→ **TEXT UNDER STUDY**:
Newsround: what Thursday's papers say

Newsround: what Thursday's papers say
Tuesday's papers

Thunderstorms leave trail of destruction across northwest and euro climbs to 8-year high against pound

The top stories in Thursday's newspapers:

THE IRISH TIMES

- The paper reports on the recent thunderstorms that left a trail of destruction across the northwest of the country. It says more than 100 people had to be rescued from cars and houses due to the flooding and authorities on both sides of the border are now estimating the multimillion euro cost of the damage wreaked across Derry, Donegal and Tyrone.

- British proposals to ensure an "invisible" border after Brexit will not be discussed next week when the latest round of negotiations between the EU and the UK get under way in Brussels, the paper says. Brexit talks reconvene in Brussels early next week for the third session of the negotiations.

- The Irish Council for Civil Liberties is to write to the government expressing concerns about the introduction of the public services card. The scheme came in for renewed criticism this week after it emerged that a woman in her 70s had her state pension cut off because she refused to register for a card.

- In its business section, the paper reports that Dutch hedge fund manager Bram Cornelisse is stake-building in Independent News & Media as it continues to deal with the fallout from the extraordinary boardroom bust-up over corporate governance.

FINANCIAL TIMES

- The paper reports that the euro continued to close the gap with sterling yesterday, marking its strongest level against the pound in eight years following positive economic data in the euro zone. The European currency rose above 92 pence with some market watchers predicting there would be parity with the pound before the UK leaves the EU.

→ **PROVIDED MATERIAL**:
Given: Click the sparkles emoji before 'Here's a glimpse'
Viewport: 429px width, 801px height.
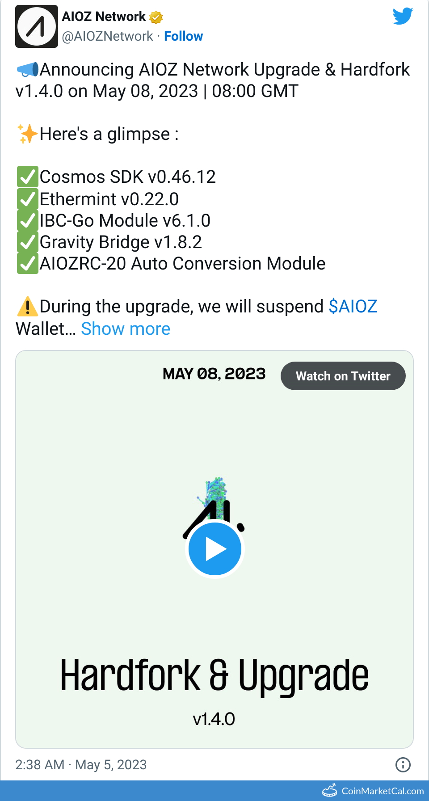Looking at the screenshot, I should tap(27, 134).
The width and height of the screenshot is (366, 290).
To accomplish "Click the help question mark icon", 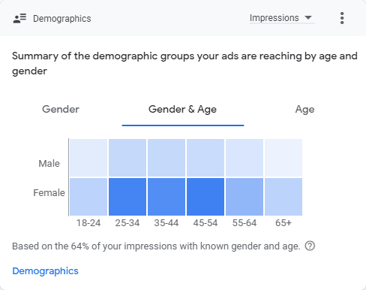I will tap(310, 246).
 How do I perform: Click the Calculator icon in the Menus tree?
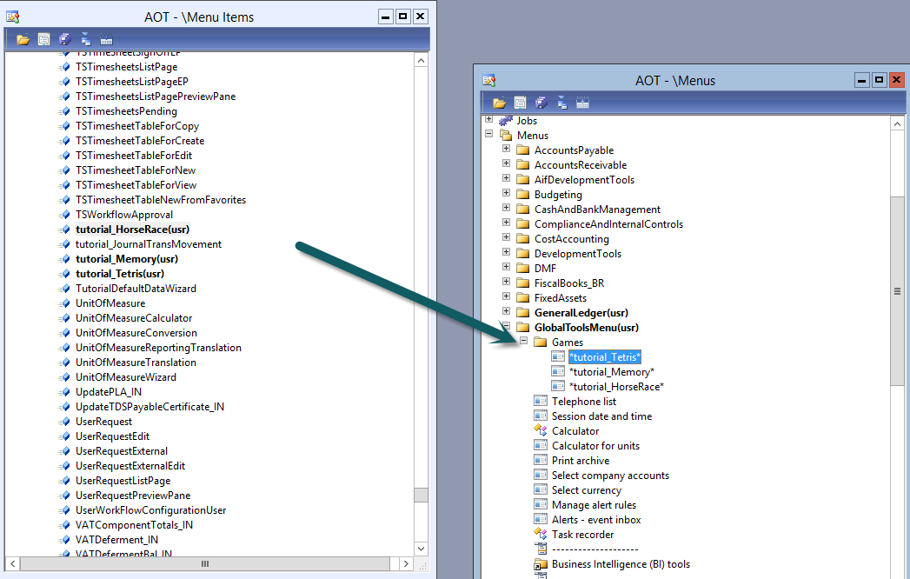(x=540, y=431)
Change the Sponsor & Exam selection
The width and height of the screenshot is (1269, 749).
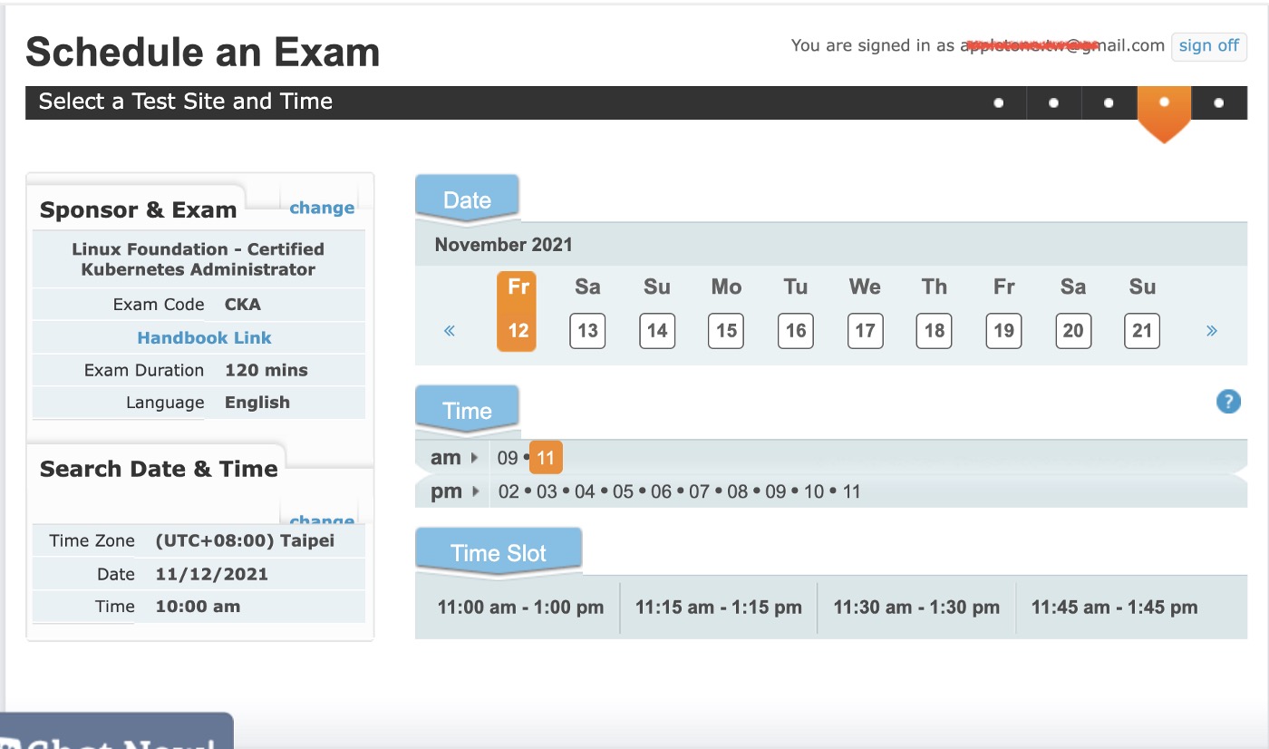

→ **TASK REQUIREMENTS**: Please extend the roundup of Thursday's newspapers, picking up after its last sentence. The records are separate material and are not part of the newspaper roundup.

→ **REPLY**:
- A big drop in marketing spending from some of the world's largest consumer products companies forced leading advertising agency WPP to issue its second sales warning of the year yesterday, sending its shares sharply lower and spooking investors in the sector.

- The British Home Office was forced to  admit that it had threatened to deport 100 EU nationals by mistake after a Finnish academic married to a Briton publicised details of her missive on social media. The letter sent by the Home Office notified recipients that "a decision has now been taken to remove you from the United Kingdom" and included a threat of deportation if they did not leave within a month.

- In its Companies & Markets section, the paper reports that Google has changed the way it responds to people who are searching for information on depression and will now invite US users to "check if you're clinically depressed" by using a clinically-validated questionnaire.

IRISH INDEPENDENT

- The paper reports that teachers are set to step up their campaign to end two-tier salaries after a minister broke ranks to back "equal pay for equal work". Minister Mary Mitchell O'Connor has created a major headache for the government by re-igniting the debate over pay just as schools prepare to reopen after the summer break.

- UK prime minister Theresa May insisted Britain will "take back control" of its laws after being accused of a climbdown on axing links with European courts, the paper says. She said it was "absolutely clear" that leaving the EU would mean leaving the authority of the European Court of Justice.

- Conor McGregor's hugely-anticipated fight with Floyd Mayweather is set to be the highest-grossing pay-per-view event of all time. Some 50 million people in the US alone are expected to tune in for the fight in Las Vegas on Saturday night.

- In its business section, the paper reports that Brexit is behind a fivefold increase in the number of Chinese delegations visiting Ireland so far this year. Dublin Chamber said interest had also been expressed from Korea, Indonesia and Singapore as well as the western Balkans and Belgium.

IRISH EXAMINER

- The paper reports that the country will have to brace itself for more extreme weather events as the effect of climate change hits home with potentially devastating effects on property and infrastructure. It says that leading climate change expert Peter Thorne of Maynooth University has warned that the worst effect of global warming have yet to be seen in Ireland.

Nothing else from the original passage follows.